I think about this on the day after an in between sort of day. Halloween has certainly been co-opted by every industry that stands to make money off of orange and black, and it’s easy to get caught up with the excitement of trying on a different identity when we put on a costume, but for most of us  it is just a diversion as the leaves begin to fall.

A few years ago, the Samhain, the beginning of the Celtic New Year and the day to honor the dead, was not just a day to overdo it on candy corn for me. It was a day of ritual and remembrance and my friends and I took it seriously (painfully seriously). My perspective on my spirituality has shifted since then, and in addition to remembering those who have passed on, I can also remember fondly the way I (desperately, perhaps) sought magic on the night when the veil between the worlds was the thinnest.

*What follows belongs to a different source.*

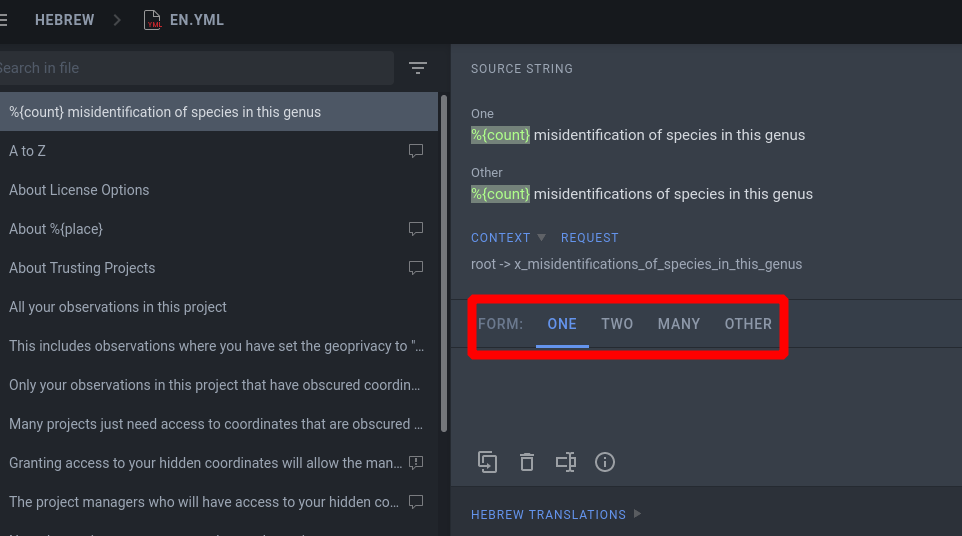Select the OTHER plural form tab
962x536 pixels.
[748, 324]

My connection to Samhain is tenuous at best these days.  The more I explore different spiritual traditions, the more deities I subtract from my pantheon.  Instead of memorizing the traits of various Celtic goddesses, I have been amazed to realize the essential Oneness of the Divine.

Regardless of this renewed perspective, however, I am still seeking ways for my beliefs to inflect my life, to soak into the corners of my day when I am still likely to be caught in the old patterns of selfishness and pettiness and a general lack of inspiration. 

That makes me think about preserving the wonder of All Hallow’s Eve and so many other holy days that have been swallowed by the public calendar that makes no room for the days that mark minor miracles.  The models have already been connstructed; the Church, for example, has given us countless saints’ days.  How can we recreate our own calendars to make a place for all of the traditions and wonders that mark our lives?  How can we cultivate just a little more stillness and connect to brilliant mysteries that mark every day, not just the 25th of December?